Reseña
Cuando un libro llega a ser best seller, lo hacen película; cuando un juego de PC es un éxito, lo sacan para consola. Los resultados del proceso varían según el caso y The Sims 3 es uno de los casos afortunados. Y dado que es de los títulos más vendidos de PC, nadie puede culpar a EA por buscar ampliar ese espectro de fanáticos de los simuladores.
Dejando a un lado las posibilidades adicionales que ofrece en PC por sus múltiples expansiones, The Sims 3 en consolas otorga una experiencia completa al mantener todas esas variables que lo hacen adictivo y divertido, además de que se le agregaron un par de cualidades que no habíamos visto en otras versiones.
The Sims 3 es un título de personalización al extremo; es para todos aquellos que dedican mucho tiempo a dejar su personaje, auto, casa y cualquier otro elemento, justo como les gusta. Si no eres de esos jugadores, encontrarás personajes y casas predeterminadas que agilizarán el proceso pero le restarán un poco a la diversión. Es un juego para personas pacientes y preferentemente con mucho tiempo libre, pues aunque tienes que cumplir objetivos (si lo deseas), no hay una historia o línea narrativa que limite tus actos, lo que hace que cada juego resulte completamente diferente incluso si haces cada cosa como en tu sesión anterior.
El juego comienza cuando se crea o escoge un sim. Puede ser uno o varios, pues todos formarán parte de un hogar; cada uno puede tener diferentes gustos y atributos, como ser experto en computación, cleptómano, solitario, romántico empedernido o incluso malvado. En esta etapa de creación de tus sims también eliges el aspecto físico, desde la complexión y edad hasta el largo de las pestañas; también escoges la forma de vestir y el atuendo puede adecuarse para cada ocasión. Una parte fundamental de esta elección de atributos es El sueño de vida, el cual será determinado por las cualidades o defectos que le hayas asignado a tu sim; se trata del objetivo primordial durante la vida de tu sim.
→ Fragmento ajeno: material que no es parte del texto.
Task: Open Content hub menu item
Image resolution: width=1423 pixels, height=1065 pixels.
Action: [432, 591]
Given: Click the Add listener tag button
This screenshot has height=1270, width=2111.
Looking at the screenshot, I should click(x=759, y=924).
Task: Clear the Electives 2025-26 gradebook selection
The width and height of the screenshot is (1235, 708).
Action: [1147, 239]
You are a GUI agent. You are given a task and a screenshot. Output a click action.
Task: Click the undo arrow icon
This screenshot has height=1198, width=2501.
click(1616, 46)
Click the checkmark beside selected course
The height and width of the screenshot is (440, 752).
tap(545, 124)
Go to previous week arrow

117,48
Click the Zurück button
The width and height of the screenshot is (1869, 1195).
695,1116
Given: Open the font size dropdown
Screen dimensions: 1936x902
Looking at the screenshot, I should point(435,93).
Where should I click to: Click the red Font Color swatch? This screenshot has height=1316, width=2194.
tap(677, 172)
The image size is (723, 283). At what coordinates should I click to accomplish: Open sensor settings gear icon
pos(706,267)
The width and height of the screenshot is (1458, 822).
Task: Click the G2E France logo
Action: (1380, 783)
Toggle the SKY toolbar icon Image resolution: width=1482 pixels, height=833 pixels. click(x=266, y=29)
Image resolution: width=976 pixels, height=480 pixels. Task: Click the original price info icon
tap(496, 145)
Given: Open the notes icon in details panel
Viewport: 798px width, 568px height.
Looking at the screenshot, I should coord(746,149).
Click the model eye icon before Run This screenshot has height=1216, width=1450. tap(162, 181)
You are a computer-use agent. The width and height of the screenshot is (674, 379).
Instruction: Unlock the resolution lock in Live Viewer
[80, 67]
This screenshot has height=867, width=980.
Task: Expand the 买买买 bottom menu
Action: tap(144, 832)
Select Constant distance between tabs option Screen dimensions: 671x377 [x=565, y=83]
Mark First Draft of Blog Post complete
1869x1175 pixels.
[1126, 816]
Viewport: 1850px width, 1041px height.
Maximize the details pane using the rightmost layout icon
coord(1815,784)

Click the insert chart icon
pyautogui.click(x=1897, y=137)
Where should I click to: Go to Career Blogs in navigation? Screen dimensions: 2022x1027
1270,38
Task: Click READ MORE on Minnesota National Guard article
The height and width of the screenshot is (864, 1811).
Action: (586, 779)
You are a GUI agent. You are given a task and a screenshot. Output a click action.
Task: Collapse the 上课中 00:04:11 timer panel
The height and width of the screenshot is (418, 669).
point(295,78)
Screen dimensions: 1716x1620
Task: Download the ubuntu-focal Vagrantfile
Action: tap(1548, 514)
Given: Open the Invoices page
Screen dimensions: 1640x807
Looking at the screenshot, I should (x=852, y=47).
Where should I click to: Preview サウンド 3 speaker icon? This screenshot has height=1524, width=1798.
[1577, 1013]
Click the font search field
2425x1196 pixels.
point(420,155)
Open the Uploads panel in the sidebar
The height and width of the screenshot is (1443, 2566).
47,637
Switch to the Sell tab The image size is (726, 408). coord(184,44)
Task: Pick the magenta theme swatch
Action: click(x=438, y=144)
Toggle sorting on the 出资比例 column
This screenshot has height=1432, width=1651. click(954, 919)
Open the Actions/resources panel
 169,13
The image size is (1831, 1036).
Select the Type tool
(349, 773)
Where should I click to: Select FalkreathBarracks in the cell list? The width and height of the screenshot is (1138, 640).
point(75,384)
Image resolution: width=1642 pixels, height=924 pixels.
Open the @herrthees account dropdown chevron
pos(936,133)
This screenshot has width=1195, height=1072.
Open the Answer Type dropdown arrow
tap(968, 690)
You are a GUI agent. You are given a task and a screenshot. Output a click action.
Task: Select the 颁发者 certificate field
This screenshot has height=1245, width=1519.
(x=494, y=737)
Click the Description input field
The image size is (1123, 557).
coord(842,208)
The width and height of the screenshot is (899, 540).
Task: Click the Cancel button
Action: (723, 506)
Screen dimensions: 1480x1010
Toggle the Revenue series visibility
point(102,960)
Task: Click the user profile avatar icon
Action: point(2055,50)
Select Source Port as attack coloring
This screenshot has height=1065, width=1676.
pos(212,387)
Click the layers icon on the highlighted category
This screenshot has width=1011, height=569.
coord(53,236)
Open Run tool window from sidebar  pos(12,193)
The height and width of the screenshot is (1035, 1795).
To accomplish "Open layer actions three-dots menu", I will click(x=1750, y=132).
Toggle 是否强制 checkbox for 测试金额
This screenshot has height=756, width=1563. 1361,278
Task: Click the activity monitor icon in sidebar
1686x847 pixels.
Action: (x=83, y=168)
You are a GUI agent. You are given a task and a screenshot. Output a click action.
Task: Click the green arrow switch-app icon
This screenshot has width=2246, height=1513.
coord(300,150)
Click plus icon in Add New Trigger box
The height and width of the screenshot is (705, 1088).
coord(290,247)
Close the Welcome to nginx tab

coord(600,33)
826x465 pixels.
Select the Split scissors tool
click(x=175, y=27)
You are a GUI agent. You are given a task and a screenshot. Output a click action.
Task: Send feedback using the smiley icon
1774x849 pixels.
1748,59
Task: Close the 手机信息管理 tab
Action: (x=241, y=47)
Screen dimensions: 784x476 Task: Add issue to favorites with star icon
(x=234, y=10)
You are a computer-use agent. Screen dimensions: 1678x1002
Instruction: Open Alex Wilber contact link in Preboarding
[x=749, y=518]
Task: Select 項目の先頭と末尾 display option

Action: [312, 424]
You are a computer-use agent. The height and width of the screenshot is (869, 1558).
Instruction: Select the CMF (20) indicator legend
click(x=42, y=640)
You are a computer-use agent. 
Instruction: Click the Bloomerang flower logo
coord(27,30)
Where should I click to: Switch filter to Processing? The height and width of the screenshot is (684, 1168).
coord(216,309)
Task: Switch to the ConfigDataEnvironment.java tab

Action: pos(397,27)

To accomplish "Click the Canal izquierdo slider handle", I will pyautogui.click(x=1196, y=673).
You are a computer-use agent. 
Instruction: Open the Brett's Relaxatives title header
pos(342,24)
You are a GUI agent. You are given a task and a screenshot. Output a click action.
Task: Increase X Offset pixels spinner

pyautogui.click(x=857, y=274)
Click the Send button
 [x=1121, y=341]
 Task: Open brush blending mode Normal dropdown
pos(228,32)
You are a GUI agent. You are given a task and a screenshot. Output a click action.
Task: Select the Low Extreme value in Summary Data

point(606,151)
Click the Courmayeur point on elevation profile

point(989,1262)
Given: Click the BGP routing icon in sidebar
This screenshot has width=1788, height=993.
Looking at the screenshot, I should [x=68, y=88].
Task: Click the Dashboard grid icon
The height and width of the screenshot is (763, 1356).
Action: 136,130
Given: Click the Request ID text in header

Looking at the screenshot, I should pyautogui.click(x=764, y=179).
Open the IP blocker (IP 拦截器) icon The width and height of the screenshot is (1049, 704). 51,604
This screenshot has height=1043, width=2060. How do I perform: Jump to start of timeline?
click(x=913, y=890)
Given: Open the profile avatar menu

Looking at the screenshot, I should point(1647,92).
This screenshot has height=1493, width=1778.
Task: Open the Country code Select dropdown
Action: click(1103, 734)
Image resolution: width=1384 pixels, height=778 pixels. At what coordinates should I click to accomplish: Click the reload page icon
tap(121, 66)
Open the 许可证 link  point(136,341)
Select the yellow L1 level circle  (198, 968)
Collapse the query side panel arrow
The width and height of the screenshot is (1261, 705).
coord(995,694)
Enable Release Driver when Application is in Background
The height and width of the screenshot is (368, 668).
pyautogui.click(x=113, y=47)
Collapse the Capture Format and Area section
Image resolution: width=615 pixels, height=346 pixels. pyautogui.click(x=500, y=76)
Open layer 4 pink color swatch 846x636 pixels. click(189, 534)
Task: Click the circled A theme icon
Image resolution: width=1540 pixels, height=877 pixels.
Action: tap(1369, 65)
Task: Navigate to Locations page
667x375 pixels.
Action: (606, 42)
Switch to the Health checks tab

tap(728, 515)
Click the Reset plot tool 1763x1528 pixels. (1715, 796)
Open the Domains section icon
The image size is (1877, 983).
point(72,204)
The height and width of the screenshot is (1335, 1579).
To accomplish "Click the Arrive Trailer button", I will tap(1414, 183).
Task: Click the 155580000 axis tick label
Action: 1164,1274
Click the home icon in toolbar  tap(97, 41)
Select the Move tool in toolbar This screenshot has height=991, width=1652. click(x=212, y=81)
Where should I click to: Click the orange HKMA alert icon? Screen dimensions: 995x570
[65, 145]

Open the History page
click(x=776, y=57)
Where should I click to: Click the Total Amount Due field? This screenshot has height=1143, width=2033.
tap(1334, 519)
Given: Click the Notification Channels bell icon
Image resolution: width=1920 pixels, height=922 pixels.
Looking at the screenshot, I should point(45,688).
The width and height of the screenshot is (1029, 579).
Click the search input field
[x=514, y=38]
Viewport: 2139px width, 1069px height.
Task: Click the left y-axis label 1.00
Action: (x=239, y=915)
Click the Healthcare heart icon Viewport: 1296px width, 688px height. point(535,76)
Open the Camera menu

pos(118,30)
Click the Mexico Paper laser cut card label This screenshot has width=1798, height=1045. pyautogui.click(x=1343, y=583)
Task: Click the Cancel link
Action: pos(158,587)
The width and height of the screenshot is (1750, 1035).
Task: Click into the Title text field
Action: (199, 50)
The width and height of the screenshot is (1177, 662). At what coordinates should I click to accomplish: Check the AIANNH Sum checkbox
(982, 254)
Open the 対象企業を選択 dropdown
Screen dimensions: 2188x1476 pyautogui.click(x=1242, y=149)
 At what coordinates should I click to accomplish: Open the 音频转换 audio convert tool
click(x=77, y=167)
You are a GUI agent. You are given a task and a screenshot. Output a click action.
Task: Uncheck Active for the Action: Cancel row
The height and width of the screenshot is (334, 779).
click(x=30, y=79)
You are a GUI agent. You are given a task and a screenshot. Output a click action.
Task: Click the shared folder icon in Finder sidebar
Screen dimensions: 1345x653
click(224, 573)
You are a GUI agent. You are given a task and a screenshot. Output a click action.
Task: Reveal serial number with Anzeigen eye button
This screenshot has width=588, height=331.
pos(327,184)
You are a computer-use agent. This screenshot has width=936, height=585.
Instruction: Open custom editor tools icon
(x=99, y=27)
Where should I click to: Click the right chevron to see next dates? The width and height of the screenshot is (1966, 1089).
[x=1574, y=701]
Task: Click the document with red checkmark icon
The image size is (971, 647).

Una vez creados los sims, se asignan las relaciones que mantienen entre sí: compañeros de casa, novios, esposos, padres o hijos, según lo desees (si sólo creaste un sim, no tendrás que pasar por esto). Una vez establecidas las relaciones, escogerás su casa; del número de integrantes del hogar dependerá el presupuesto disponible para hacer compras. Hecho todo esto, los sims comenzarán su vida durante la cual deberás ayudarlos a cumplir sus sueños, mejorando sus habilidades y socializando con otros sims, entre otras muchas cosas. Los sims no son controlados por el jugador propiamente, en todo caso intervienes en sus actividades como sus tiempos de comida, higiene e incluso el uso del baño, sin embargo, si los dejas libres, harán lo que les parezca mejor de acuerdo con sus necesidades.